The Pendleton project was the result of the perseverance of a group of local women who envisioned that the building function as a gathering place. Architect Folger Johnson (1882-1970) of Portland modeled the entrance of the Umatilla County Library on the Pazzi Chapel at the Basilica di Santa Croce in Florence, Italy. The chapel was built over twenty years, beginning in 1442, and is attributed to the Italian architect Filippo Brunelleschi (1377-1446). It is often cited as an example of the perfect Renaissance building.
Crumbling walls, leaky pipes, and the cost of ADA accessibility and upgrading contributed to the relocation of the library in 1996. Unwilling to allow the beloved building to lie vacant, the Arts Council of Pendleton proposed a renovation to create a multi-venue arts center.
The Arts Council
Pendleton is home to an amazing array of artists, writers, musicians and performers, and many of the cultural amenities we enjoy today can be traced back to a group of men and women who felt strongly about the importance of art and art-making. Betty Feves, Roberta Jones, Amy Bedford and Lorie Baxter are just a few of the movers and shakers who led the way, creating their own art, teaching others to make art and providing spaces for artists to display and sell their work. After many years of informal activity, the Arts Council of Pendleton was officially registered with the State of Oregon as a nonprofit organization in 1974.
The organization organized art exhibits in various locations, supported individual artists with advocacy projects and offered art classes in a range of mediums. But, without a home base, the organization was limited in what it could do.
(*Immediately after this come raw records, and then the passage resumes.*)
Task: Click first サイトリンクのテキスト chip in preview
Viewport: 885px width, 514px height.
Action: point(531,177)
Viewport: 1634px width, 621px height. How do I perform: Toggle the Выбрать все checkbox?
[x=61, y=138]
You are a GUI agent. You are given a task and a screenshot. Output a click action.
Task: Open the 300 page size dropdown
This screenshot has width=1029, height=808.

In the mid-1990s, the City of Pendleton contemplated what to do with the old Carnegie library building. Crumbling walls, leaky pipes and the cost of ADA accessibility and upgrading sealed the decision to move the library, and in 1996 the last books were moved to the renovated Helen McCune school building. Unwilling to allow the beloved Carnegie building to lie vacant, the Arts Council of Pendleton proposed a renovation to create a multi-venue arts center. The Arts Council was granted a thirty-year lease on the building by the City of Pendleton and the group got busy. Individuals, businesses and granting agencies contributed $1.8 million towards the project; renovation began in 1998 and was completed in January 2001.
Today, the building is once again an important gathering place for people of all ages in the community. And just as Carnegie infused our culture with the belief that access to books is an important public service, the Arts Center seeks to make access to art and art making a regular part of our day-to-day lives.
The history of the beautiful building is captured in a permanent display, thanks to the generous support of The Ford Family Foundation. Visitors can see images of the Pazzi Chapel in Florence, Italy, which served as the inspiration for the entryway, and catch a glimpse of Ruth, the amazing librarian who inspired stories of a haunted library.